Le plus jeune des trois, l’activiste Le Huu Minh Tuan est diplômé en Histoire et suit des études de droit à Hanoi. Il assurait le rôle d’administrateur de Việt Nam Thời Báo et la fonction de trésorier de l’IJAVN.

Des peines sévères, mais de quoi sont-ils accusés et pourquoi maintenant ?

Les trois dirigeants de l’IJAVN ont reçu des peines sévères, tandis que des dizaines d’autres membres — leurs noms sont publics — ne sont pas inquiétés par les services de sécurité publique. Ils continuent toujours à écrire et à commenter sur les réseaux sociaux et autres forums.

Pr Carl Thayer, expert australien de la politique vietnamienne : « A travers ces arrestations et procès, le pouvoir politique a voulu démontrer sa capacité de contrôle idéologique sans faille avant l’ouverture du 13e congrès du parti dans quelques semaines. Un congrès où se joue, avant et pendant, les compétitions du pouvoir interne. »

Dans l’accusation, sans détail, le ministère public a énuméré 1 530 articles de Pham Chi Dung, dans lesquels, 25 ont pu répondre aux critères des « actions anti-étatiques ». Soit un pourcentage de 1,6%. Tran Tuong Thuy s’est vu condamné pour 5 articles. Et 6 articles incriminés pour Le Huu Minh Tuan.

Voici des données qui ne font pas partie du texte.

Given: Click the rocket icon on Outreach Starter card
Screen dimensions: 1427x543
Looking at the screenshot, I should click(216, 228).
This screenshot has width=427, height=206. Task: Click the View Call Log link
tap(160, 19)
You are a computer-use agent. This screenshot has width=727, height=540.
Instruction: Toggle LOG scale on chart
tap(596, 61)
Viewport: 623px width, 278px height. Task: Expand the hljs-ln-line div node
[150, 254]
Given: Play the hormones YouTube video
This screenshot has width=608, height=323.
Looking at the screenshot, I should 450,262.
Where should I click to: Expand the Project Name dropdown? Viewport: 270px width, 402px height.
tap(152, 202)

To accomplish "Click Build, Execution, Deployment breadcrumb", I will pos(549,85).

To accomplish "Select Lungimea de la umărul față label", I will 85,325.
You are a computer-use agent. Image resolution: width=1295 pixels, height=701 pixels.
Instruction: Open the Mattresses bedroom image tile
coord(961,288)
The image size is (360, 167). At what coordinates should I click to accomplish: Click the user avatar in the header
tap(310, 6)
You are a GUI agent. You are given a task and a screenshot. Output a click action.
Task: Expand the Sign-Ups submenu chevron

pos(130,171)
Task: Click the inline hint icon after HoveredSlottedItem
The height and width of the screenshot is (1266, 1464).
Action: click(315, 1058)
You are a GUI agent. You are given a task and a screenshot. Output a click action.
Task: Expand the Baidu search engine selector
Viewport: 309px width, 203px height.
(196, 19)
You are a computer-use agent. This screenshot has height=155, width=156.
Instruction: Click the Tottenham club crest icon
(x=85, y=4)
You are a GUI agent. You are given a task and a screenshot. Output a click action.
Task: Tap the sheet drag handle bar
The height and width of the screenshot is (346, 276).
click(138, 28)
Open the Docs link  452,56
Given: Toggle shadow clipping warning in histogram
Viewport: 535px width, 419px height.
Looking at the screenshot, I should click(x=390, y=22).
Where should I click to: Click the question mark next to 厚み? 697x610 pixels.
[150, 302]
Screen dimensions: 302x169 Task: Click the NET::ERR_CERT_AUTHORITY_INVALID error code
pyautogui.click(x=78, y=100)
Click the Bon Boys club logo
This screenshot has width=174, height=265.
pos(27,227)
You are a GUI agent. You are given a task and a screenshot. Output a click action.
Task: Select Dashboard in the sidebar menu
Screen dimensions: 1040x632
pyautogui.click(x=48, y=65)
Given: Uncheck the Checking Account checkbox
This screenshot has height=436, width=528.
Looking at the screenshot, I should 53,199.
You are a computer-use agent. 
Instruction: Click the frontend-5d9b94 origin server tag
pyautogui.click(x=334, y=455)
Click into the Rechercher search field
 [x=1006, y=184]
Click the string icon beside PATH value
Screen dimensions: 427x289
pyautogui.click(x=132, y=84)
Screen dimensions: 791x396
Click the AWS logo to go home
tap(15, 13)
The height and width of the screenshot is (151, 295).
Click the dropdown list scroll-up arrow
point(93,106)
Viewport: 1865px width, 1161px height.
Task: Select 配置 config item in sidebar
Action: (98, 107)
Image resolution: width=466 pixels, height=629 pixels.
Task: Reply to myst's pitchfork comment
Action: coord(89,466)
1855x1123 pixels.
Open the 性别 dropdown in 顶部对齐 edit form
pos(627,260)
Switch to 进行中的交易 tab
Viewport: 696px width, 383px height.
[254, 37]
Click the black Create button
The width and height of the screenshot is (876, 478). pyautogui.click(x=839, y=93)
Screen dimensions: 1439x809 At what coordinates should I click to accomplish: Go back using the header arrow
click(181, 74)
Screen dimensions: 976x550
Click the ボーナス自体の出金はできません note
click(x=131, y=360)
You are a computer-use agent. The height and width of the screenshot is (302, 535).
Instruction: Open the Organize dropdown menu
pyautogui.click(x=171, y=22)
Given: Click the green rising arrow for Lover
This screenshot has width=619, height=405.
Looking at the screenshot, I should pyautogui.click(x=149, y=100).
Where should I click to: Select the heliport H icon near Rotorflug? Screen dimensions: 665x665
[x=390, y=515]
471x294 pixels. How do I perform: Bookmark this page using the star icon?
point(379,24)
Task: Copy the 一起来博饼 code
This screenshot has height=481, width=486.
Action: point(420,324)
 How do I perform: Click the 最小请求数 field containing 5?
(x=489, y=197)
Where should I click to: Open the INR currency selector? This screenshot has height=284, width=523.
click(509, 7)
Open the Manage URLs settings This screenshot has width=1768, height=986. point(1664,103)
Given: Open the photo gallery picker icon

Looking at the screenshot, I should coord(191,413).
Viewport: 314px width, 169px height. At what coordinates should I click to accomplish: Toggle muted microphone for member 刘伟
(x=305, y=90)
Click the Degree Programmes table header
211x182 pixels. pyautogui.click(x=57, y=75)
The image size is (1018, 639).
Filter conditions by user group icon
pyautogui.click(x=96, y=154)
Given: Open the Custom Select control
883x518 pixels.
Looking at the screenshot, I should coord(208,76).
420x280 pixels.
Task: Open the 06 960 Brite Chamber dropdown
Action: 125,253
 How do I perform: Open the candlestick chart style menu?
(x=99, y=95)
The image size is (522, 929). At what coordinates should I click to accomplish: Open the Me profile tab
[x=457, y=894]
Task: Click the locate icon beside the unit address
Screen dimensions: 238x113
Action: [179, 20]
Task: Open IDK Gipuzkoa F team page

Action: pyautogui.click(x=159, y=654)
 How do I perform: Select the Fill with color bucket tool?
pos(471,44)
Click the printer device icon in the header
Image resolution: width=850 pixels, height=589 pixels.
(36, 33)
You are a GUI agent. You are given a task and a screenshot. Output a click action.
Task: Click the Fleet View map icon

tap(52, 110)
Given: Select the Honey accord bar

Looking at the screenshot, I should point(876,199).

En fait, derrière l’action des ces journalistes-citoyens et activistes, Hanoi redoute et incrimine les liens et contacts que l’IJAVN auraient pris avec des organisations politiques exilées pour renverser le régime et d’exercer des influences sur la politique intérieure. Selon une dépêche de l’AFP : « Leur condamnation à de lourdes peines tient aussi au fait qu’ils auraient été « régulièrement été en contact avec des opposants au régime » à l’intérieur et à l’extérieur du pays avant leur arrestation en 2019″.